> TRECHO DO TEXTO:
*-*-*

O Tribunal Regional Federal da 3ª Região (TRF3), que abrange os estados de São Paulo e Mato Grosso do Sul, emitiu um parecer sobre a cobrança do Imposto de Renda da Pessoa Jurídica (IRPJ) e da Contribuição Social sobre o Lucro Líquido (CSLL). Segundo a 4ª turma do Órgão, a Receita Federal só pode, de fato, cobrar os tributos no momento em que a compensação tributária for homologada e não mais ao fim do processo judicial.

Essa decisão pode atrasar a tributação dos créditos de PIS e Cofins gerados pela exclusão do ICMS, já que, na prática, a diferença entre a homologação e o trânsito em julgado pode alcançar até dez anos. Além da discussão já pautada no STF sobre qual parcela do tributo estadual deve ser excluída da base de cálculo das duas referidas contribuições — se a efetivamente paga ou a destacada em nota —, há o prazo máximo de homologação da Receita Federal, que é de cinco anos após a compensação tributária indicada pelo contribuinte — cujo prazo também é de cinco anos.

*-*-*

> EXERCÍCIOS PROPOSTOS:
• A. Diga se cada afirmação abaixo está de acordo com o trecho sobre a decisão do TRF3, respondendo sim ou não e citando as palavras do trecho que decidem a resposta: (i) O TRF3 abrange os estados de São Paulo e Mato Grosso do Sul. (ii) O parecer foi dado pela 2ª turma do tribunal. (iii) O prazo máximo de homologação da Receita Federal é de dez anos.
• B. Segundo o trecho sobre a decisão do TRF3, em que momento a Receita Federal pode cobrar o IRPJ e a CSLL?
• C. Escreva a continuação do trecho sobre a decisão do TRF3 a partir do ponto em que ele termina.

*-*-*

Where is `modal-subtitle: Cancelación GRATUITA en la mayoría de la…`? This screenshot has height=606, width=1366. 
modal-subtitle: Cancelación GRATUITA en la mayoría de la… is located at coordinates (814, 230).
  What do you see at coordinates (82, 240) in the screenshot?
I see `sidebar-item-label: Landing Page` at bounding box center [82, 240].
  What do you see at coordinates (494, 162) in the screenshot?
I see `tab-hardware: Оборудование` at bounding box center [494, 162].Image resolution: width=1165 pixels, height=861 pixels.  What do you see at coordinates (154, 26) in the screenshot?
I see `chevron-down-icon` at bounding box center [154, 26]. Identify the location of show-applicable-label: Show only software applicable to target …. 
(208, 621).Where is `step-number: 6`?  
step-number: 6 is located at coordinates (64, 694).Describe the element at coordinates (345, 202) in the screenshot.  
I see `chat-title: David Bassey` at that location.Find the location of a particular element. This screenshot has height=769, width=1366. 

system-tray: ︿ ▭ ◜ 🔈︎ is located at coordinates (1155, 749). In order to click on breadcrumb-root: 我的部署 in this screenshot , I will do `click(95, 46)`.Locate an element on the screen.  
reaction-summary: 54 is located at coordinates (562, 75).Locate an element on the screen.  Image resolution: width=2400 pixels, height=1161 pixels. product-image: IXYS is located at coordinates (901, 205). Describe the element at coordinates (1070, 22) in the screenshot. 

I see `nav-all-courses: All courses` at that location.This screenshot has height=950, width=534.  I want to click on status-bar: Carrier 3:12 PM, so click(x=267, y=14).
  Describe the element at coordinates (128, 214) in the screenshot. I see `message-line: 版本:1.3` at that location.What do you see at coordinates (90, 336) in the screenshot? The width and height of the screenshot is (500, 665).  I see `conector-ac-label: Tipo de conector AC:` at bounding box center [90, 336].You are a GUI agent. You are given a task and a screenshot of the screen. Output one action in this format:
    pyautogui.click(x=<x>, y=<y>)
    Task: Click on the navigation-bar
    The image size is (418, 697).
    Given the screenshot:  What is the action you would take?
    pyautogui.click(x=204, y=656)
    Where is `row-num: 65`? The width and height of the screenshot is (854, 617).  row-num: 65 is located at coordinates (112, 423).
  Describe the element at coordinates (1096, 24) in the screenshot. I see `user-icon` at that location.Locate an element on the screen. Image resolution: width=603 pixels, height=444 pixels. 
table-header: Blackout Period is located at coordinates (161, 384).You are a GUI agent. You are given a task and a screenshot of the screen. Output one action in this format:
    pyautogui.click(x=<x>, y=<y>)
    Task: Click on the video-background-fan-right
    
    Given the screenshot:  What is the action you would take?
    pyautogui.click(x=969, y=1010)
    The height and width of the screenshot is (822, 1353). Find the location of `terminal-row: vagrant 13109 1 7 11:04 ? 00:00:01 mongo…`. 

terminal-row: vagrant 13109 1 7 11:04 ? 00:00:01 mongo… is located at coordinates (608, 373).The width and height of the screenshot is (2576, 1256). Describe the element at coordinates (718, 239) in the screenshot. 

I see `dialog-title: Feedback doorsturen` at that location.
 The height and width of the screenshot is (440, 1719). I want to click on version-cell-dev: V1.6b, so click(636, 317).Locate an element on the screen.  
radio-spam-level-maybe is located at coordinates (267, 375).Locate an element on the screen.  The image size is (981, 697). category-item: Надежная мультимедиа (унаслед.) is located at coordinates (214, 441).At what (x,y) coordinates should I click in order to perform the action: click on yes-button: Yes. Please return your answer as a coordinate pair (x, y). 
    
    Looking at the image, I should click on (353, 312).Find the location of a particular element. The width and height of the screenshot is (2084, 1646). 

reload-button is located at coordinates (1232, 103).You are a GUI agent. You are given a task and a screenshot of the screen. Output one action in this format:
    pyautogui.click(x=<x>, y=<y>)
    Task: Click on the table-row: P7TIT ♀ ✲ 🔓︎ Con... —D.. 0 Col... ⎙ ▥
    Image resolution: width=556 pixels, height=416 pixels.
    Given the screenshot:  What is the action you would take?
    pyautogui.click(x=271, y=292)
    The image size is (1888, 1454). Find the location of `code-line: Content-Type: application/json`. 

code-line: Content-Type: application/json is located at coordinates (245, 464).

*-*-*

> RESPOSTAS DOS EXERCÍCIOS:
• A.
(i) Sim: "que abrange os estados de São Paulo e Mato Grosso do Sul".
(ii) Não: "Segundo a 4ª turma do Órgão".
(iii) Não: "o prazo máximo de homologação da Receita Federal, que é de cinco anos após a compensação tributária indicada pelo contribuinte".

• B. No momento em que a compensação tributária for homologada, e não mais ao fim do processo judicial.

• C.
No TRF3, o caso analisado envolvia uma indústria que recorreu por créditos de PIS e Cofins oriundos da exclusão do ICMS. Na decisão, a 4ª turma explicou que “à míngua da liquidez do crédito tributário reconhecido no mandado de segurança, a caracterização da disponibilidade jurídica ou econômica da renda como fato gerador do IRPJ e da CSLL, ocorrerá somente no momento da homologação da compensação pelo Fisco”. Como há divergência no entendimento entre contribuinte e Receita sobre qual valor do ICMS deve ser excluído da base do PIS e Cofins, a relatora considerou “especial relevo” no processo.